Task prompt: Go through the data and report each line that holds the string "agent".

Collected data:
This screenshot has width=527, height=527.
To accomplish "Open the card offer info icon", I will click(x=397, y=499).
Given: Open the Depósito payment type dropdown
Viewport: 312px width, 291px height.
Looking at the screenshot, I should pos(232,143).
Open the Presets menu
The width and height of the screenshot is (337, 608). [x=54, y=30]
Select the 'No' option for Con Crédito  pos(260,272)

==

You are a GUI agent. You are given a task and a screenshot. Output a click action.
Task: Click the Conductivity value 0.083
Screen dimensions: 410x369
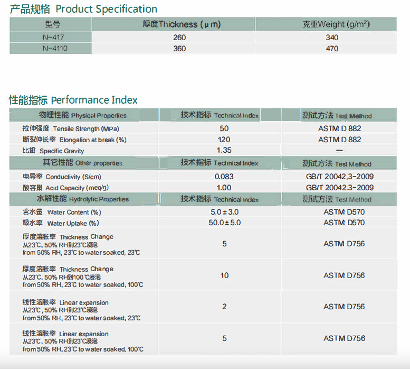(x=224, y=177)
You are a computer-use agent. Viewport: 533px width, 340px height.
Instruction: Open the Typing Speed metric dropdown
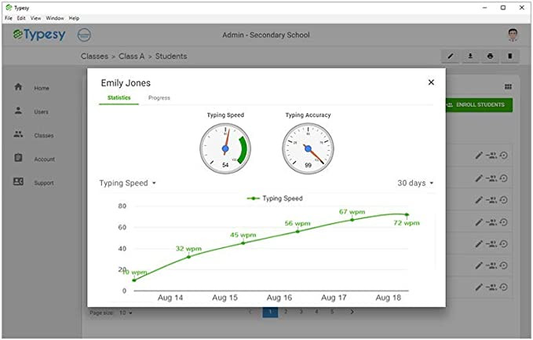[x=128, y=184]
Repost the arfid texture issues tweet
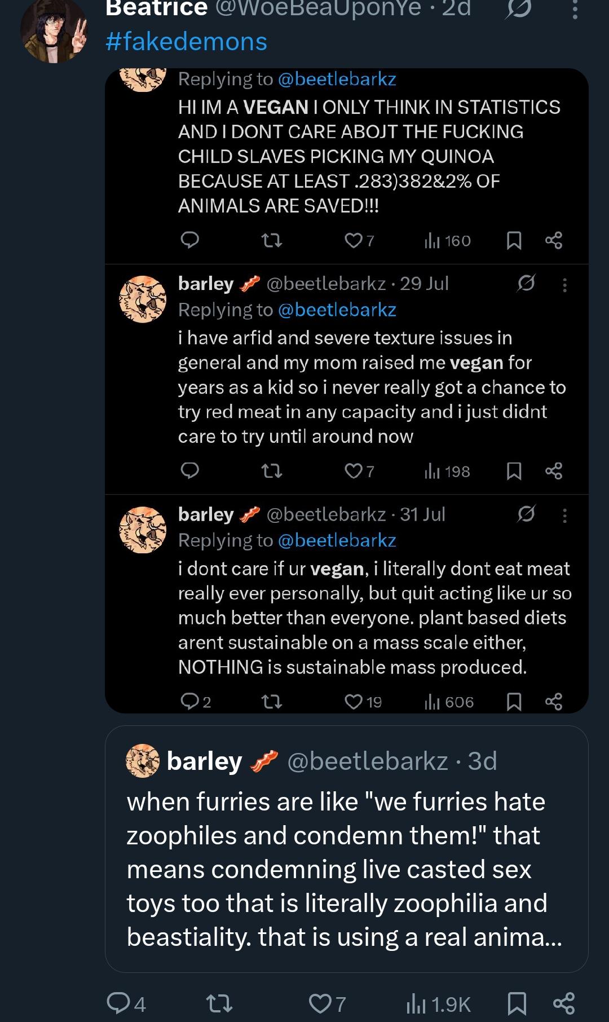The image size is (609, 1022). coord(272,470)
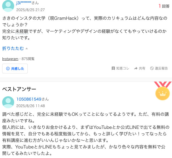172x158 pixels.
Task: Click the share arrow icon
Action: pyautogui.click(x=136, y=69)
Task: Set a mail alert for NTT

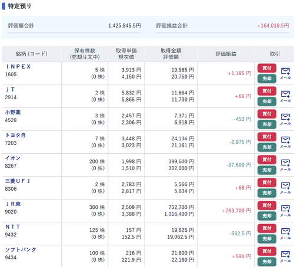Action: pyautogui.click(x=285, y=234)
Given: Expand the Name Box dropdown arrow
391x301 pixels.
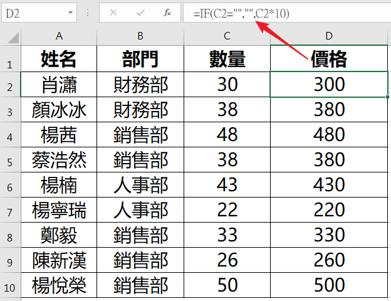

Output for this exercise:
You are a GUI agent. You are given a task and a screenshot. Output a click action.
You are a computer-use agent. Viewport: 533px width, 340px height.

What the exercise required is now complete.